Вдруг накатила темень, самолет стало трясти и швырять в воздушные ямы. Они же продолжали травить анекдоты, в то время, как вокруг все с зелеными лицами травили в кульки, разносимые стюардессами. Анекдоты надежно ограждали от страха, подкатывающего тошнотой к горлу. И хотя сознание со всех сил сопротивлялось этому, анекдоты были на одну тему: о захватах самолетов.
К примеру: самолет взлетает. Встают двое с автоматами и зовут пилота.
– Лететь в Стамбул! – Не можем, – отвечает пилот. – Почему? – А в первом ряду сидит старуха с динамитом, она заказала Марокко.
Следующий анекдот развеселил даже окружающих, чьи вовсе позеленевшие лица не отрывались от кульков.
На высоте девяти тысяч метров чукча зовет стюардессу: – Мне надо выходить! – Да вы что, на такой высоте?! – А я говорю, что мне надо выходить!
Стюардесса бежит к пилоту, теребит за руку, ибо тот дремлет, запустив автопилот. – Вася, Вася! – Ну!.. – Тут один выйти хочет. – Такой маленький? – спрашивает Вася, – Глаза косые? Выпускай, он тут всегда выходит.
Самолет совершил вынужденную посадку в аэропорту Борисполь. Яркий ослепляющий свет шел изо всех углов зала ожидания. Но за окном, во тьме, вдали, мерцал ведьминскими огоньками Виев Киев.

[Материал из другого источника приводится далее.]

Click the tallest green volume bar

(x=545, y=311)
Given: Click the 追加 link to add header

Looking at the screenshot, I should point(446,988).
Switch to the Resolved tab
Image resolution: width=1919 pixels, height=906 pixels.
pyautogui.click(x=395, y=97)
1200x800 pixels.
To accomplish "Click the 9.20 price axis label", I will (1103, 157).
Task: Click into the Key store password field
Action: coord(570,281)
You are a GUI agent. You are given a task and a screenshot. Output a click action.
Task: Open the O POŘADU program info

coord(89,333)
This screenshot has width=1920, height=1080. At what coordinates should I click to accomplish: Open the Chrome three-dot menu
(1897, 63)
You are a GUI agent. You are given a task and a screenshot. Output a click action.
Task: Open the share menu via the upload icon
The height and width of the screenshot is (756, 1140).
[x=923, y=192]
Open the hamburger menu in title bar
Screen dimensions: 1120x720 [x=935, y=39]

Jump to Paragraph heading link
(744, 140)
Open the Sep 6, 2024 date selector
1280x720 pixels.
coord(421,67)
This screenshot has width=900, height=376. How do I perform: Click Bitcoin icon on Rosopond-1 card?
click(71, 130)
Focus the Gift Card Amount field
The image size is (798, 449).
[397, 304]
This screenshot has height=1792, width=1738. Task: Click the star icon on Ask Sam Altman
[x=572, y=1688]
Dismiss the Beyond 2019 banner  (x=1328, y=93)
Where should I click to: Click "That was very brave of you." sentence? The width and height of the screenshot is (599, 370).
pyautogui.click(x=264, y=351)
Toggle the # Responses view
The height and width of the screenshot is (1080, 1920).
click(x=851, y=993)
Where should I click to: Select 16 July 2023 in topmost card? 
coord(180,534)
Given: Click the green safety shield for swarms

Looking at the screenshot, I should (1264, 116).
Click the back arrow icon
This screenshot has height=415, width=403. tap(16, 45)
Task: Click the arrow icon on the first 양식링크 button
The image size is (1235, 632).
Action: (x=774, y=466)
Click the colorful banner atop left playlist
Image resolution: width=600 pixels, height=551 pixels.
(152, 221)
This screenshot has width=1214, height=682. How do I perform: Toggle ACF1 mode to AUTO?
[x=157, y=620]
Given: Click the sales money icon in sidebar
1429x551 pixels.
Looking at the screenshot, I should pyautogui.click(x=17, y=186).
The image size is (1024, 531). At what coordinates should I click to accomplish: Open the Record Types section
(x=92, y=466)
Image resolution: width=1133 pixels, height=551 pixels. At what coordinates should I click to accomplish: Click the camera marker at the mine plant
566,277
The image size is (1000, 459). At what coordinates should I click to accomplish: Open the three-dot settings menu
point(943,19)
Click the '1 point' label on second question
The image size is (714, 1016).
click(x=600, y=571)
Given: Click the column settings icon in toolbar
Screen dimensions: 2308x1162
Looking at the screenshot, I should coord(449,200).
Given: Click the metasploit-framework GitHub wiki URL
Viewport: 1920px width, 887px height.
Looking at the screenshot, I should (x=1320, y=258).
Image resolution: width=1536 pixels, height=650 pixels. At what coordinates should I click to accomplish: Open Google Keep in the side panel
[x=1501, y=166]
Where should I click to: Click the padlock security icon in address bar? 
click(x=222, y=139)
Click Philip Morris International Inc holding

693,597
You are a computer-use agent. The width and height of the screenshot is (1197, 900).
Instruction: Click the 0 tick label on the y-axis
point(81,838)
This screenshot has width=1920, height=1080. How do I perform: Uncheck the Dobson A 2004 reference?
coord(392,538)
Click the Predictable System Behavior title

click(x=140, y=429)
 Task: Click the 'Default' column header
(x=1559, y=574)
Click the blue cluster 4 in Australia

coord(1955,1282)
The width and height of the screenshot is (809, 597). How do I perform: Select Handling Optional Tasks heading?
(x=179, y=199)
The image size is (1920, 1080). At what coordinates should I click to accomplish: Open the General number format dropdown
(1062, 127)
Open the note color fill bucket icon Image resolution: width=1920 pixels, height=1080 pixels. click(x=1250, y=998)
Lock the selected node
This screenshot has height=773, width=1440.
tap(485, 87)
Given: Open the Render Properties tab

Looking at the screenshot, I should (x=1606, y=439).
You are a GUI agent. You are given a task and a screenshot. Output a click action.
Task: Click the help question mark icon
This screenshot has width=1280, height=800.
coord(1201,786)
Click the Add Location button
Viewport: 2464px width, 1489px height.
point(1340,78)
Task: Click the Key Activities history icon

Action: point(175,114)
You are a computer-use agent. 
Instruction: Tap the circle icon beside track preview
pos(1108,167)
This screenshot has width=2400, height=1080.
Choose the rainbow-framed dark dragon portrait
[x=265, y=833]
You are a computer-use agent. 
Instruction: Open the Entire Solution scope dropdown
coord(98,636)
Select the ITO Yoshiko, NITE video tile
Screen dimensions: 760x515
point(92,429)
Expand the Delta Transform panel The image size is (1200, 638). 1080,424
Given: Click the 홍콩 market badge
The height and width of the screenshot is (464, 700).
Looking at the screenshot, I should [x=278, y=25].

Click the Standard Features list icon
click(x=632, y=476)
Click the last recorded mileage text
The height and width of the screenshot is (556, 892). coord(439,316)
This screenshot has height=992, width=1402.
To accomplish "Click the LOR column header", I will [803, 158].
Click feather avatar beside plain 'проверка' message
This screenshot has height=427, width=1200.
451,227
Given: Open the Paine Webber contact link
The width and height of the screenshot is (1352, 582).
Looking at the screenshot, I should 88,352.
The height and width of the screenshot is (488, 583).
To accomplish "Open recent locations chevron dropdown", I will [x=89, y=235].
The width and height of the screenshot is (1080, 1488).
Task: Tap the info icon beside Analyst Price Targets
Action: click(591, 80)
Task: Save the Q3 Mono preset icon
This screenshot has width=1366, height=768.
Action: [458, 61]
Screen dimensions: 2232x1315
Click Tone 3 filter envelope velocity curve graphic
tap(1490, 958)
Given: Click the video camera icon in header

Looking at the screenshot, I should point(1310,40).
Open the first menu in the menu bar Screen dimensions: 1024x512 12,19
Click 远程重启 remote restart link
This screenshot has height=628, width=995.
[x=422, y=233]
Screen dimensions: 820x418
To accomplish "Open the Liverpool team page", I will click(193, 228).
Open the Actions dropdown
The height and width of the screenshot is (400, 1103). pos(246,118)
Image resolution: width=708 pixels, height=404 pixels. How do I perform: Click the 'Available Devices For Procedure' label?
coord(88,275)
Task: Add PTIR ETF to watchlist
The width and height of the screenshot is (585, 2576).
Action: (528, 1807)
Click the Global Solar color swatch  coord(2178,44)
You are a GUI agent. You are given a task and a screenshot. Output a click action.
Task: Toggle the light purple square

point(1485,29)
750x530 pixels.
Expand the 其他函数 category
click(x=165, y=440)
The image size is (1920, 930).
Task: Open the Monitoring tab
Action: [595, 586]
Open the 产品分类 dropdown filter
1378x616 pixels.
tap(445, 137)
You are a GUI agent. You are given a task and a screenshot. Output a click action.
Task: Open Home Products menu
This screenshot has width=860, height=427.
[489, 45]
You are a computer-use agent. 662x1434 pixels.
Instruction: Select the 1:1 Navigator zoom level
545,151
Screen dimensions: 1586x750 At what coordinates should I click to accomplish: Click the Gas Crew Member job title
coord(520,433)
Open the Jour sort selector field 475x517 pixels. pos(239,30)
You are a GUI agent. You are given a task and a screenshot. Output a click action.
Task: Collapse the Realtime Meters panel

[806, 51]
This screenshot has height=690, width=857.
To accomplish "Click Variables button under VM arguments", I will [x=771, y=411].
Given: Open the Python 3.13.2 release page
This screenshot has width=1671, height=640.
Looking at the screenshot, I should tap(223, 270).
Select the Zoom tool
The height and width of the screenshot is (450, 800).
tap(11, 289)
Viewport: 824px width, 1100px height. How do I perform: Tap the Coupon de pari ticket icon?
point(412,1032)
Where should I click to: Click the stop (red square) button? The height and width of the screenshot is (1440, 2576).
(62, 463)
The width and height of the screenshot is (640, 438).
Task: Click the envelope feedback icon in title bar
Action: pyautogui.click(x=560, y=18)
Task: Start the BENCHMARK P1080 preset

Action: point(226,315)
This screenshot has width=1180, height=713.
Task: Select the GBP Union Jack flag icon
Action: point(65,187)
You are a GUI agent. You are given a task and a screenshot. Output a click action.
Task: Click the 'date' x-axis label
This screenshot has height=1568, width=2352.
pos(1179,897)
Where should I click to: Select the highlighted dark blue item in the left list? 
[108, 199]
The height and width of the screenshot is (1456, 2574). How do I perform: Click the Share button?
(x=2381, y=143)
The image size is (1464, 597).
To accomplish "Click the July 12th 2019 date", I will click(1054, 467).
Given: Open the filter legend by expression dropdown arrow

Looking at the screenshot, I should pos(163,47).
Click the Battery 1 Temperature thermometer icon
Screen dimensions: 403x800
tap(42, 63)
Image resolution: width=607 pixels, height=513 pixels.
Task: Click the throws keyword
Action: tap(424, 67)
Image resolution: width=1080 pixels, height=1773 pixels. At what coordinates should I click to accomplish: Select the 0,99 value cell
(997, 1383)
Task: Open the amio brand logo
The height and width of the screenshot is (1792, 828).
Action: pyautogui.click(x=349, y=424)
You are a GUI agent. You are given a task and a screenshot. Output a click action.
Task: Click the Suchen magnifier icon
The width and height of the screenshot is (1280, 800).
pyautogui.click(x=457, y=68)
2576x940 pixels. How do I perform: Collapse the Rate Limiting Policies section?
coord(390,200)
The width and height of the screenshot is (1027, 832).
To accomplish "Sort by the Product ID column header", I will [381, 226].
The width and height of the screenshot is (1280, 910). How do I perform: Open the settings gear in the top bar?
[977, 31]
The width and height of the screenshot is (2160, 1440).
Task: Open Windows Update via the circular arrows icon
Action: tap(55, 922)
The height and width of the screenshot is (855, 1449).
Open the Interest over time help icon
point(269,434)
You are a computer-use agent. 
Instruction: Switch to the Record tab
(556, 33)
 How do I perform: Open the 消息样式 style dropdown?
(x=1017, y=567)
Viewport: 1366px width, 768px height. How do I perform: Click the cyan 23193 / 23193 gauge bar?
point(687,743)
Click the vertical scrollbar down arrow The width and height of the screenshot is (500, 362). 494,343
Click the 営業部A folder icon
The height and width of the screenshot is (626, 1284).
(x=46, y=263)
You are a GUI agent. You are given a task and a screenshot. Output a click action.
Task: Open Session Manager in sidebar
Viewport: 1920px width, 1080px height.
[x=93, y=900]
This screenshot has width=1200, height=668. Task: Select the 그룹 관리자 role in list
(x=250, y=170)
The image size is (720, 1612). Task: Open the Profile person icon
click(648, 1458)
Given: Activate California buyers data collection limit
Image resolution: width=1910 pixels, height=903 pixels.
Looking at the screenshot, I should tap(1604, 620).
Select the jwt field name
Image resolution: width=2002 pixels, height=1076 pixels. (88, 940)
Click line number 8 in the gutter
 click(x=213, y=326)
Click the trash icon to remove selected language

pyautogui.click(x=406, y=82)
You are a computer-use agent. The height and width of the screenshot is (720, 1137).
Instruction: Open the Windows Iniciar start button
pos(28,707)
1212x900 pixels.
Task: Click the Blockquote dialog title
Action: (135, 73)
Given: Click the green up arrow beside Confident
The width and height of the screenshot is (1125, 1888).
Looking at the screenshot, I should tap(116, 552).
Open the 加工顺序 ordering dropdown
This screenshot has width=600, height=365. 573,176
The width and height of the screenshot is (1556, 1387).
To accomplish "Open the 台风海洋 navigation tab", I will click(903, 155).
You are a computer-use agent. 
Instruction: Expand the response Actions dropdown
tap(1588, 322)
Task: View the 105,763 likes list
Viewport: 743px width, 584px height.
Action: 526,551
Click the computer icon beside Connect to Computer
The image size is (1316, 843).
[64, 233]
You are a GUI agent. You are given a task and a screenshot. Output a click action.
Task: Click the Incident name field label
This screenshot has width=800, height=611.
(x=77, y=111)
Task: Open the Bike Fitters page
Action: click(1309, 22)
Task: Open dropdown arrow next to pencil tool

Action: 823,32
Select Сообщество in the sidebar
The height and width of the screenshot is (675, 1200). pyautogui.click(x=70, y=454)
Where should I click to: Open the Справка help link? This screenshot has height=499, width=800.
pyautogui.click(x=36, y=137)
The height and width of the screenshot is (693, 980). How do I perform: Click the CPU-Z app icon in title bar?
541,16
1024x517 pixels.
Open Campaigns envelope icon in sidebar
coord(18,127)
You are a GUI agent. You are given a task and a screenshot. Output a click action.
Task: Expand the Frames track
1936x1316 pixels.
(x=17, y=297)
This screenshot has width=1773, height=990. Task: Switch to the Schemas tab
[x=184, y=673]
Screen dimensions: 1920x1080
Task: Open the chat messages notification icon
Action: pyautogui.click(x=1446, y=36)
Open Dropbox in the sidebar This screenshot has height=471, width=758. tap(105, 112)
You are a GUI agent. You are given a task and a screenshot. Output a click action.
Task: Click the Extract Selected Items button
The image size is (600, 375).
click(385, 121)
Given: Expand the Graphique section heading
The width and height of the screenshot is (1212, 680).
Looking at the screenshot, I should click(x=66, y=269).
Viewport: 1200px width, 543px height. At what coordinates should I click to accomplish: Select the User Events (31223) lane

Было заполночь. Девицы договорились с таможенниками. Те разрешили им втроем переночевать в таможне. В комнате было несколько коек для работающих ночью и отдыхающих между рейсами. В третьем часу ночи вырывают из сна: извините, прибывает самолет из Африки. Тут, в соседнем зале скамьи, дотяните на них до утра.
Только прилегли на скамьи, как вдруг вдоль противоположной стены, беззвучно, возникая из двери и исчезая в другой, начали двигаться существа, словно бы на глазах делящиеся простым делением, в синих комбинезонах и солдатских ботинках, с черными, как антрацит, головами, торчащими из воротников.
Это были, в прямом смысле, черные сотни.
Командовали два пожилых с явно костромским выговором офицера, каждое второе слово которых было «е-твою».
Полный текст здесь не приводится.